I haven't really noticed the "roll and wrap the hay twisting it all together making it nearly impossible to dry" like was mentioned in the previous post, of course I also replaced my rolabar rakes with a v wheel rake so anything other than a rolabar rake is a vast improvement. I baled some for a lady last night, raked with a NH269 rolabar, I'd stop to wrap the bale and all the row under the tractor and then some would get sucked right into the round baler. She thought it was ready Thursday at noon but my moisture moniter still found wet spots Friday after noon at 5 pm. Have never had the hay pulled out from under the tractor when round baling after raking it with my v rake.


----------



## carcajou (Jan 28, 2011)

I find this " v rake vs rollabar " alot like " jd vs case ". I've owned 3 v rakes and at the moment 3 rollabar rakes. I didn't care much for the light duty sitrex but the 2 degelman/baleking rakes did a fine job. I hay anything from little fields to large ones. The only reason i run rollabars is the job they do on corners and when i meet headlands, i can slow down and they keep raking keeping things nice an tidy. I haven't run a v that works well on tight corners. If the hay is not too wet to rake, and (this is most important) the rake is set properly neither will rope or do a crappy job. Mlappin i can't help but think if you raked the hay when you thought it was ready you wouldn't had a problem with whatever you used. I honestly think most inexperienced operators rake too soon. Lets hear other opinions on this topic guys!


----------



## Iowa hay guy (Jul 29, 2010)

I have noticed this roping behind a wheel rake and the same field our nh 258 and 260 in a trailed pair did not rope
But I will admit that WHO does the raking job makes a world of difference

I've also had to bale messes that were sickle or disc cut not conditioned then wheel raked now that's a mess if I ever saw one


----------



## mlappin (Jun 25, 2009)

carcajou said:


> If the hay is not too wet to rake, and (this is most important) the rake is set properly neither will rope or do a crappy job. Mlappin i can't help but think if you raked the hay when you thought it was ready you wouldn't had a problem with whatever you used. I honestly think most inexperienced operators rake too soon. Lets hear other opinions on this topic guys!

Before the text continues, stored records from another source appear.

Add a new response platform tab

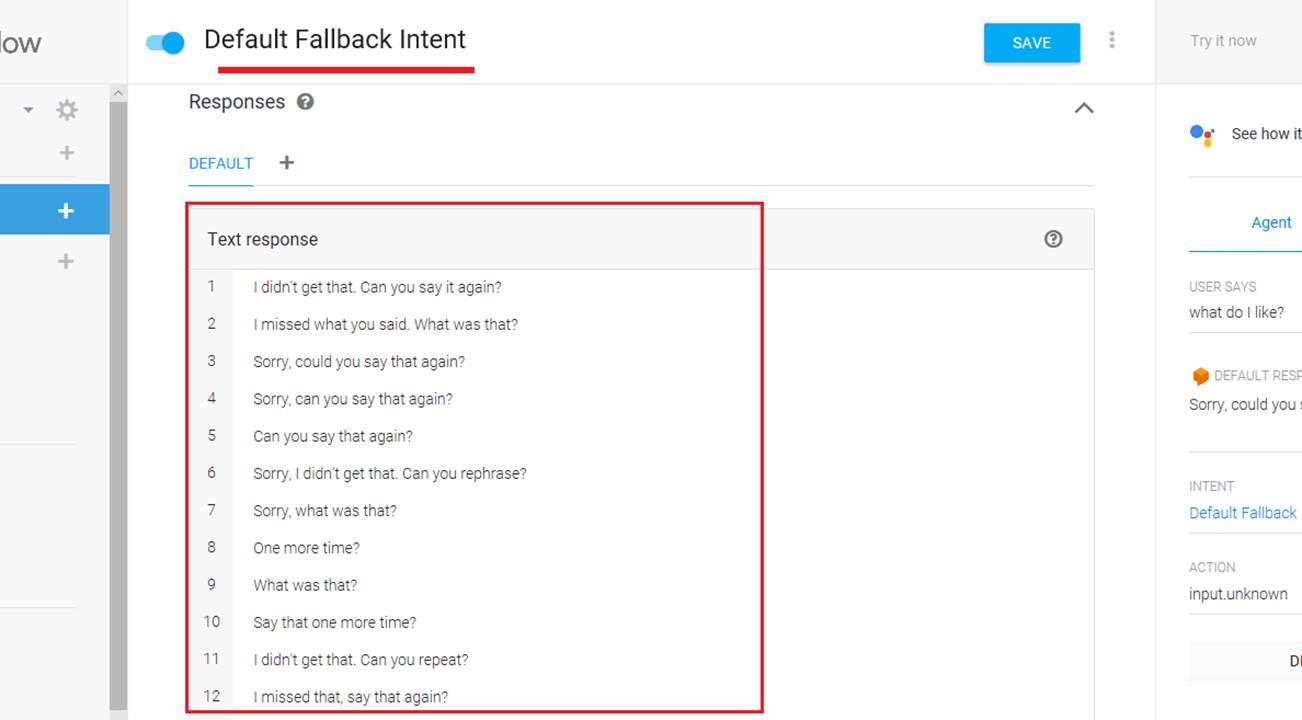coord(287,163)
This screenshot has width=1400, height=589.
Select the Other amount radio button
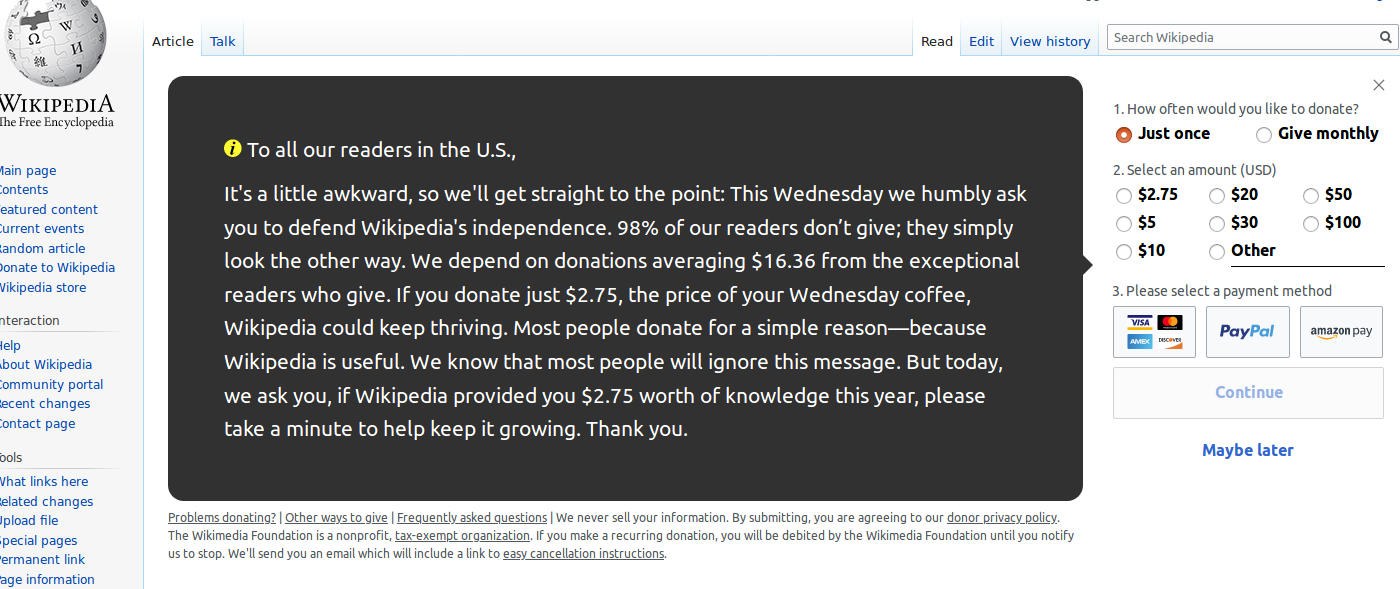(1217, 252)
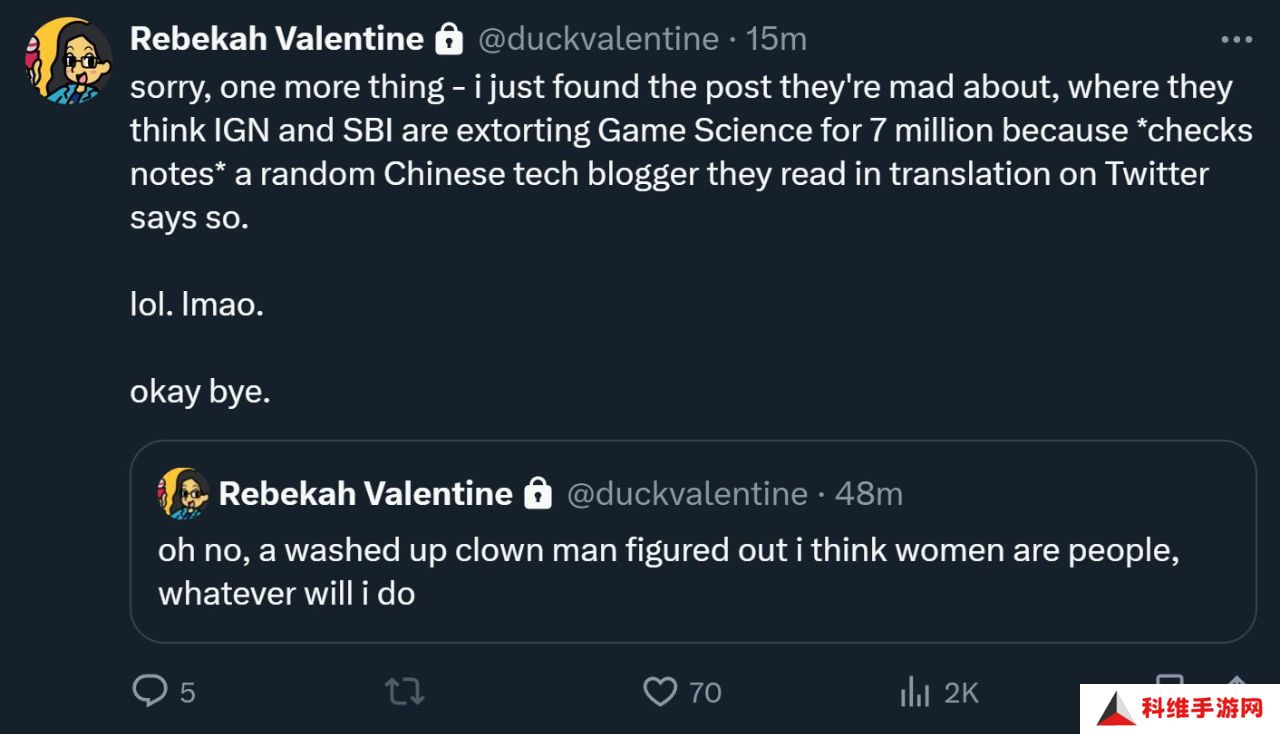The width and height of the screenshot is (1280, 734).
Task: Like the tweet with the heart icon
Action: [660, 692]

Didn't say I raked the hay. The lady I baled for raked her own, my cousin is also notorious for raking too soon and making a rope out of it with his rolabar rakes. His has been so bad once a person starts the row, they could probably stop ten foot in and get the whole row without driving across the field.

I'm sure it also depends on the brand of rake, a premium wheel v rake will certainly do better than a off brand one most of the time.


----------



## carcajou (Jan 28, 2011)

Mlappin i realize you didn't rake the hay, what i ment was , if you had raked the hay in question there likely would not have been a problem. Also if your cousin tips his baskets back it will rope less. Ray


----------



## mlappin (Jun 25, 2009)

Yeah, I don't know why they ever made those rakes so you could drop the baskets. Ours stayed up in the up position so long the bolt was froze.


----------



## wirong hay (Mar 12, 2011)

we use both v roller bar and wheeled v rakes .the rollar bar i prefere in lucerne and the wheeled rake in oaten and rye type hay,we evan use a old bamford 7 wheeled rake on weather damaged hay when the hay is glued to the ground. the bamford gently picks the hay up and gently rolls with out roping it tony


----------



## rjmoses (Apr 4, 2010)

I found a rollabar or single line wheel rake makes a better windrow for square baling while v-rake without kicker wheel, makes a better windrow for a round baler.

A v-rake, set up properly, makes two windrows lying side-by-side like two Twinkies in the package. This causes more hay to be feed into the outside edges of the big round bale so you don't have to weave back and forth to get a well formed bale. But this makes it tougher to feed a small square baler to get nice, even flakes.

But, it all depends on the operator raking. I tell my guys to just do down-and-back trips. picking up the wheels when turning around, then come back and do two trips around the outside to clean up the ends. I can then bale the two outside windrows first, then do down-and-backs myself.

I've found that turning a v-rake with the wheels down makes for sloppy windrows in the corners AND, more importantly, tears up the tines on the rake with the stress on the wheel!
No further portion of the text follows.